### Exercise
Reproduce the records below word for word, leaving out the pictures.

────────────────────────────────────────

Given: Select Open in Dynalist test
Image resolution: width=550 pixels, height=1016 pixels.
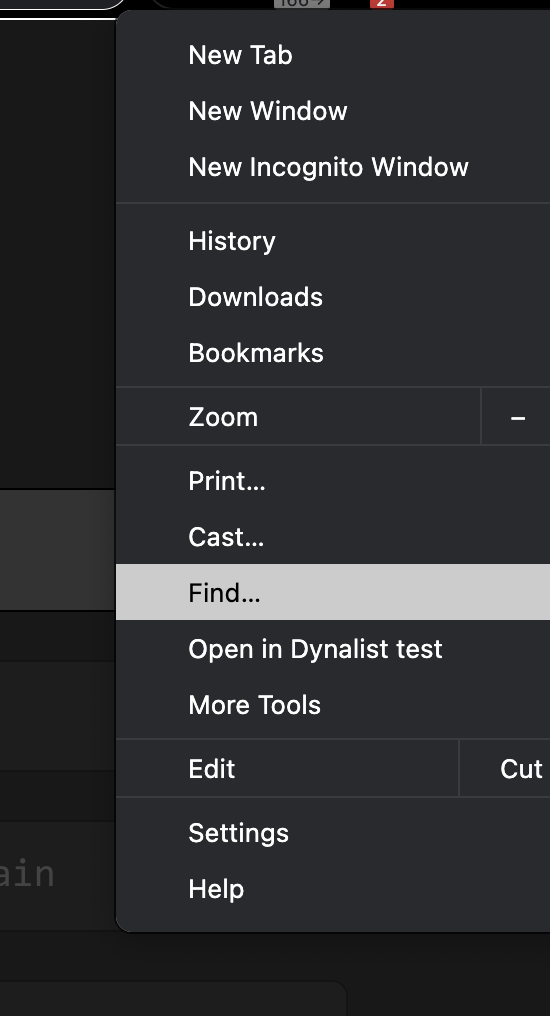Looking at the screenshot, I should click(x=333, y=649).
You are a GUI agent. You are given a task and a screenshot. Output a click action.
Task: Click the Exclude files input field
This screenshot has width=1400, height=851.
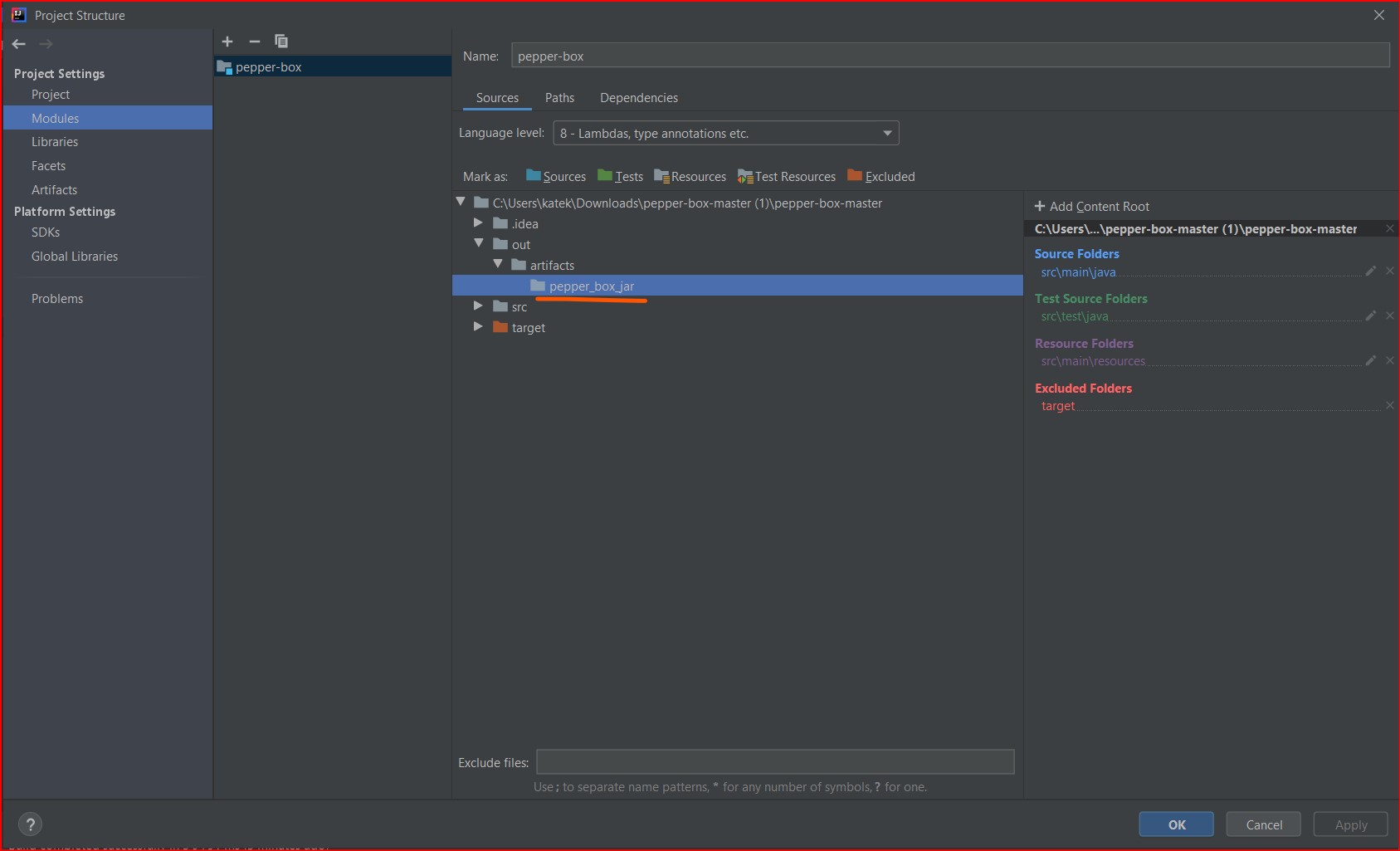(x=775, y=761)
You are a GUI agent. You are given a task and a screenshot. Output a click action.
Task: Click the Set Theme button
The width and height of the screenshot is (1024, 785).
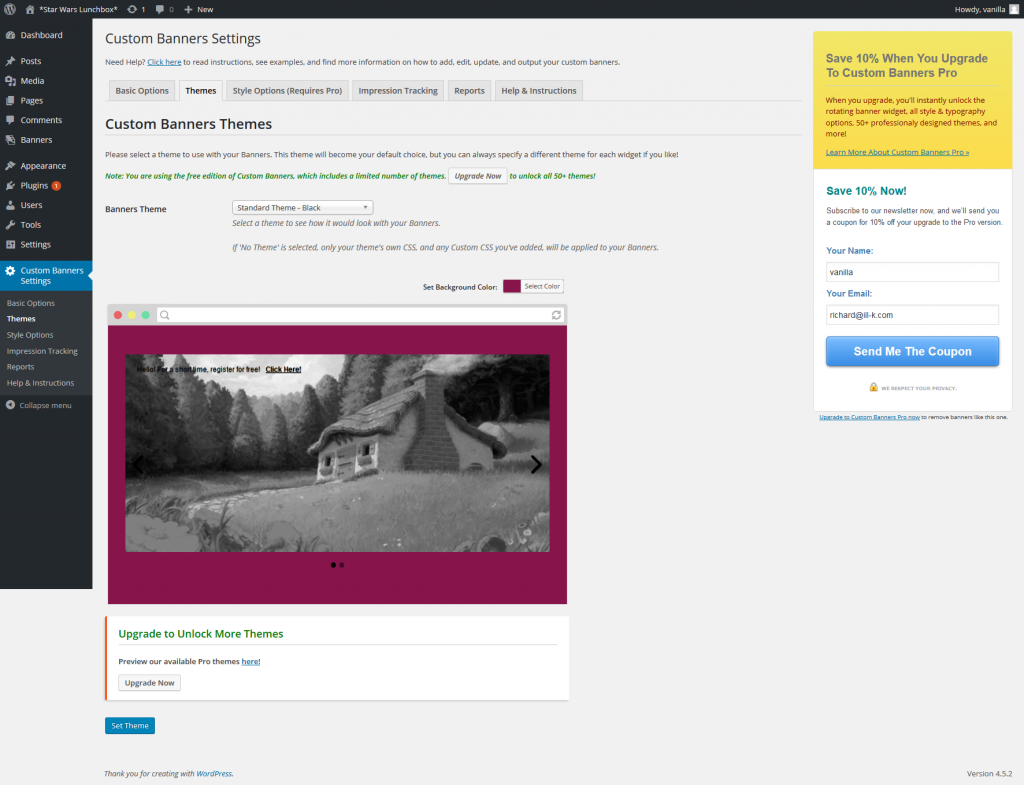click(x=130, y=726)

────────────────────────────────────────

### Solution for this exercise
Given: Select Open in Dynalist test
Image resolution: width=550 pixels, height=1016 pixels.
Looking at the screenshot, I should click(x=333, y=649).
You are a GUI agent. You are given a task and a screenshot. Output a click action.
Task: Click the Exclude files input field
This screenshot has width=1400, height=851.
(x=775, y=761)
You are a GUI agent. You are given a task and a screenshot. Output a click action.
Task: Click the Set Theme button
The width and height of the screenshot is (1024, 785).
click(x=130, y=726)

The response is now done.